Saldanha: 'Tem que estudar muito'
31/08/2006 16:06
Clarice Tenório / Foto de Felipe Fittipaldi

Estudantes lotaram o auditório do RDC para receber Carlos Saldanha, co-produtor de A Era do Gelo (2002) e Robôs (2004) e diretor de A Era do Gelo 2 (2005), que conversou por mais de três horas com os alunos, na noite de 8 de agosto. A palestra tratou do crescimento do mercado, do desenvolvimento e futuro das técnicas e da sua trajetória como animador. O JORNAL DA PUC entrevistou Saldanha e procurou responder dúvidas e curiosidades sobre a estrela brasileira da animação

O mercado de animação, o processo de produção dos filmes, as perspectivas do ramo e as técnicas usadas foram as questões abordadas por Carlos Saldanha na palestra. Momentos antes da apresentação, o JORNAL DA PUC conversou com o diretor da Blue Sky.

Jornal da PUC – Você é formado em quê? Que cursos considera necessários para que seja possível trabalhar com animação?
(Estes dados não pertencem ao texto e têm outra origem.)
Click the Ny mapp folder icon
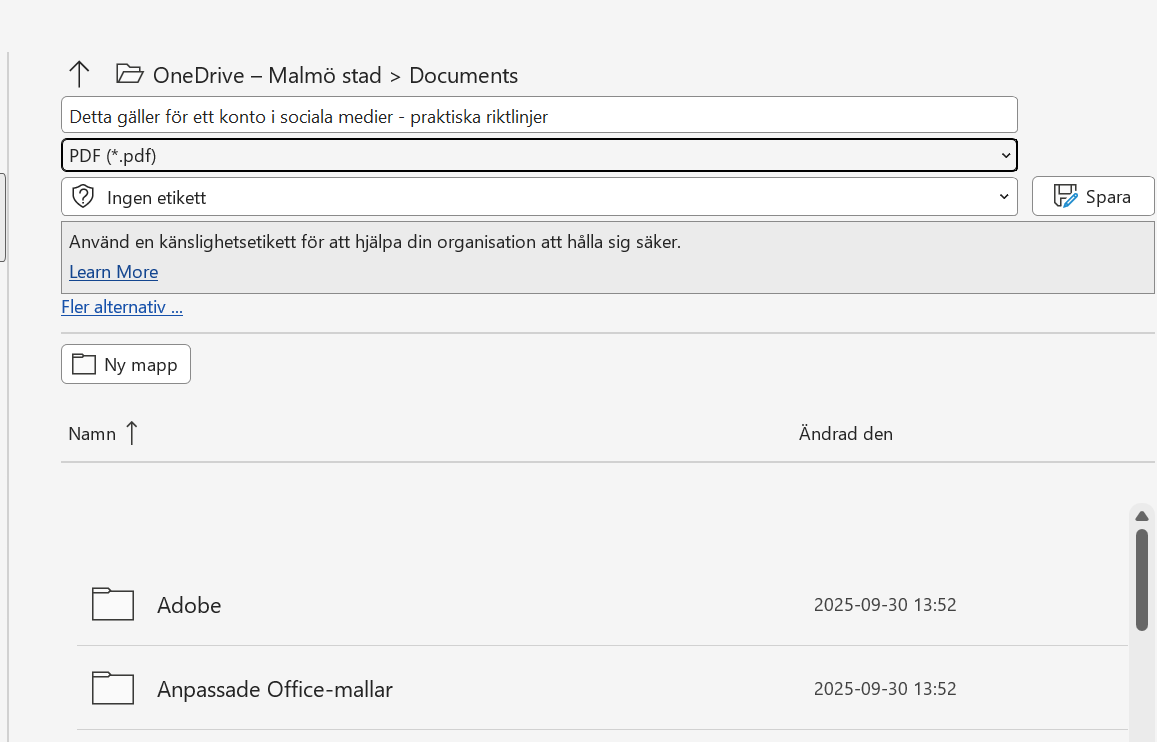This screenshot has width=1157, height=742. point(85,363)
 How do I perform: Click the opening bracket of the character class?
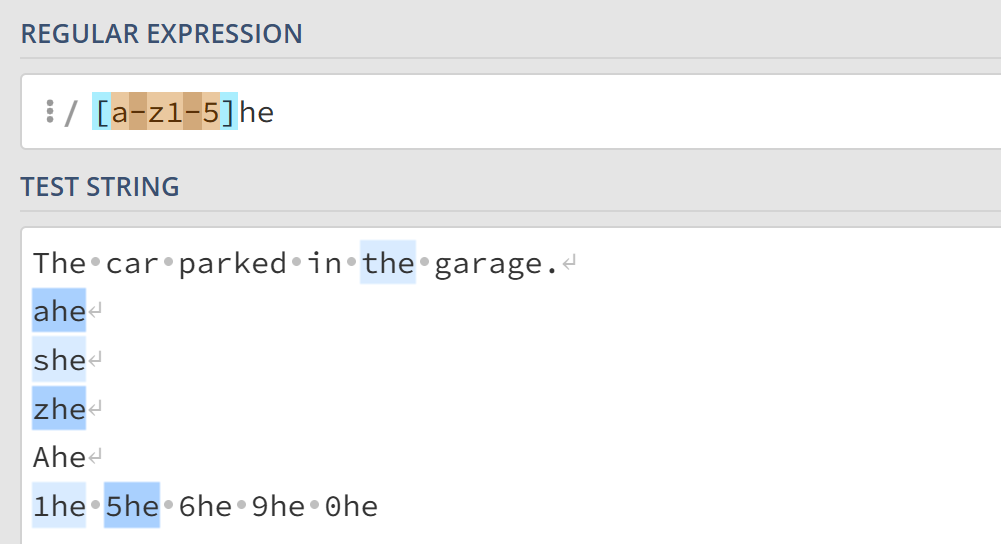pos(101,113)
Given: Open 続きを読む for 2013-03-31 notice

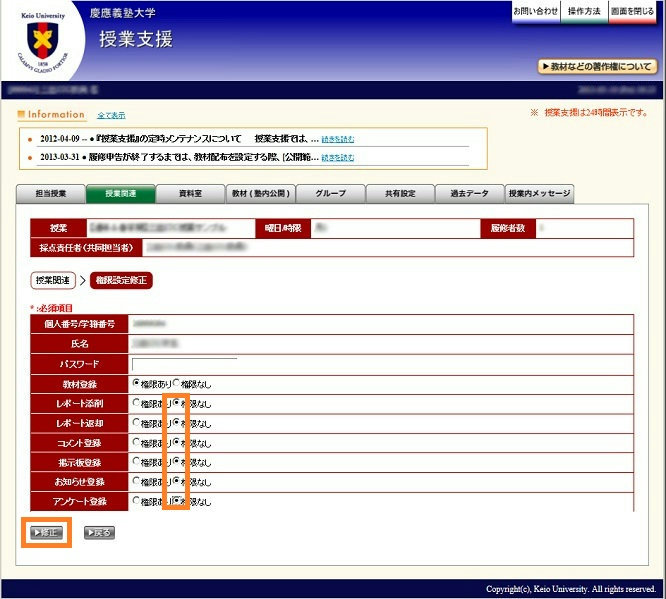Looking at the screenshot, I should (337, 158).
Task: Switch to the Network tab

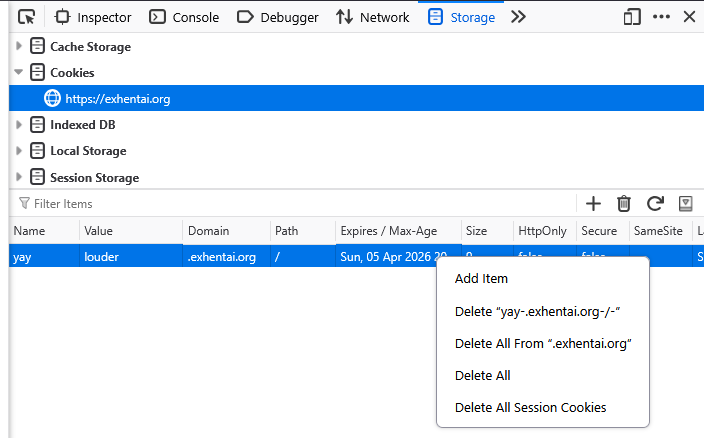Action: 372,17
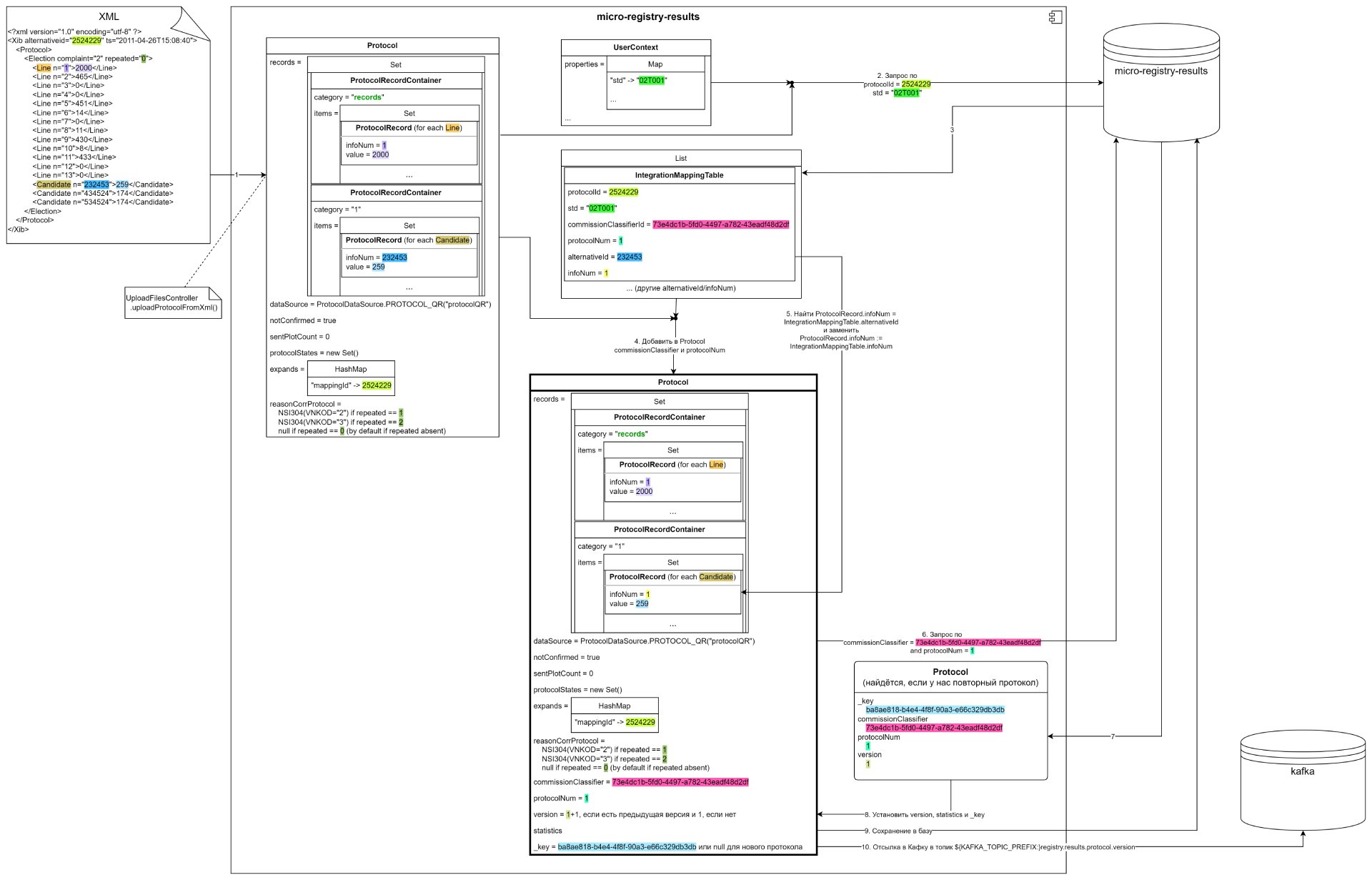
Task: Click the step 10 Kafka topic label
Action: (999, 847)
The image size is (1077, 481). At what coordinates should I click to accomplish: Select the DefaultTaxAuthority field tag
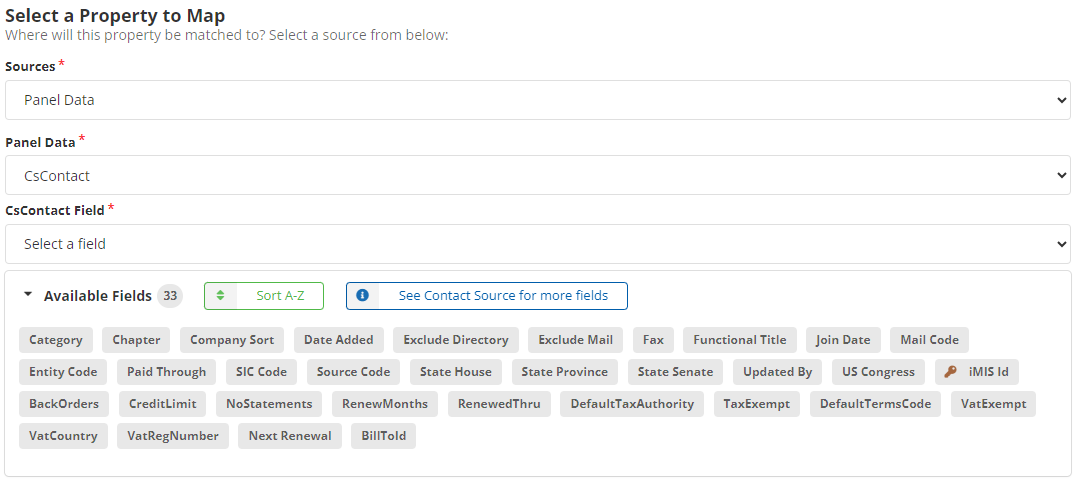(x=632, y=404)
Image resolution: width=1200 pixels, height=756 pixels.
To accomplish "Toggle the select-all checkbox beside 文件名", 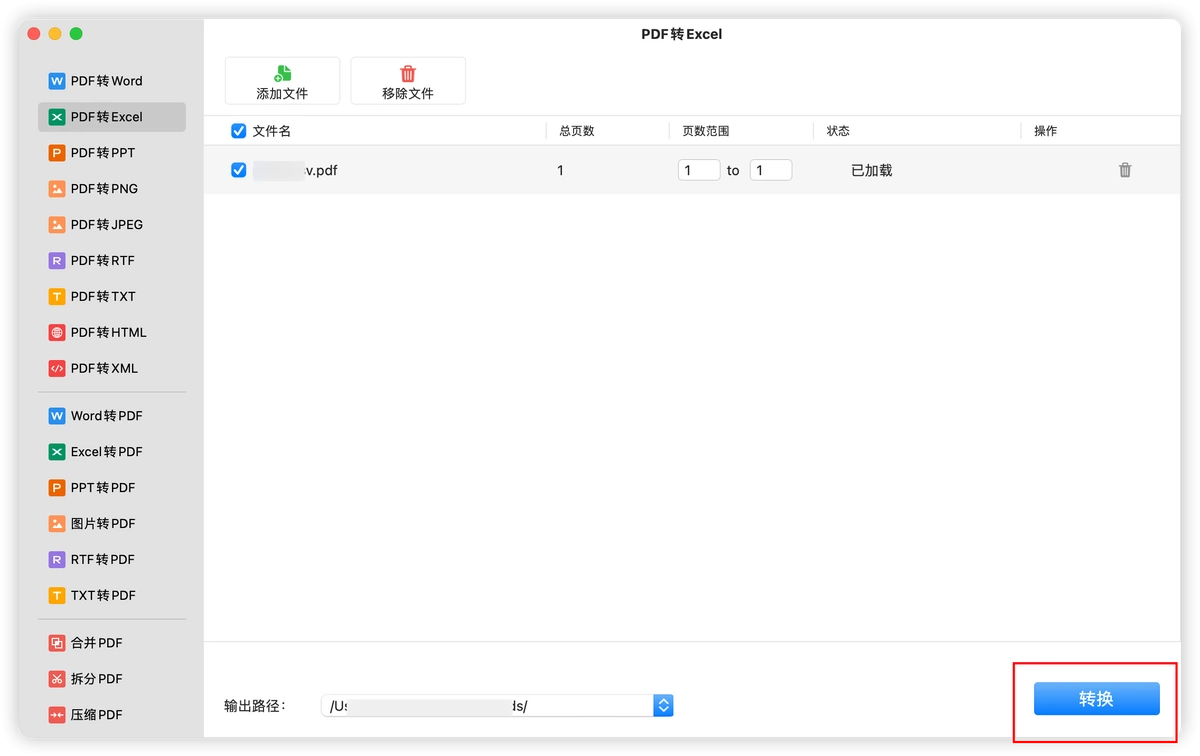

Carlos Saldanha – Depende de cada um. No meu caso, comecei com Informática e depois fui para a animação, mas sempre tive um lado artístico muito grande. Entrei para a parte técnica porque eu gostava de computador, mas adorava artes. Juntei as duas coisas. Acho que ter uma base artística é muito importante. Não importa qual, se através de mestrado ou de faculdade ou por natureza. O talento vem de diferentes formas. Existem várias áreas de computação gráfica e animação em que você consegue aproveitar pessoas de vários backgrounds, de formações distintas. Tem pessoas que vêm de pintura, de escultura e, hoje, já existem faculdades em que você se forma em animação.

JP – Qual a importância do roteiro na hora da animação? E qual a influência que você exerce na hora de materializá-lo?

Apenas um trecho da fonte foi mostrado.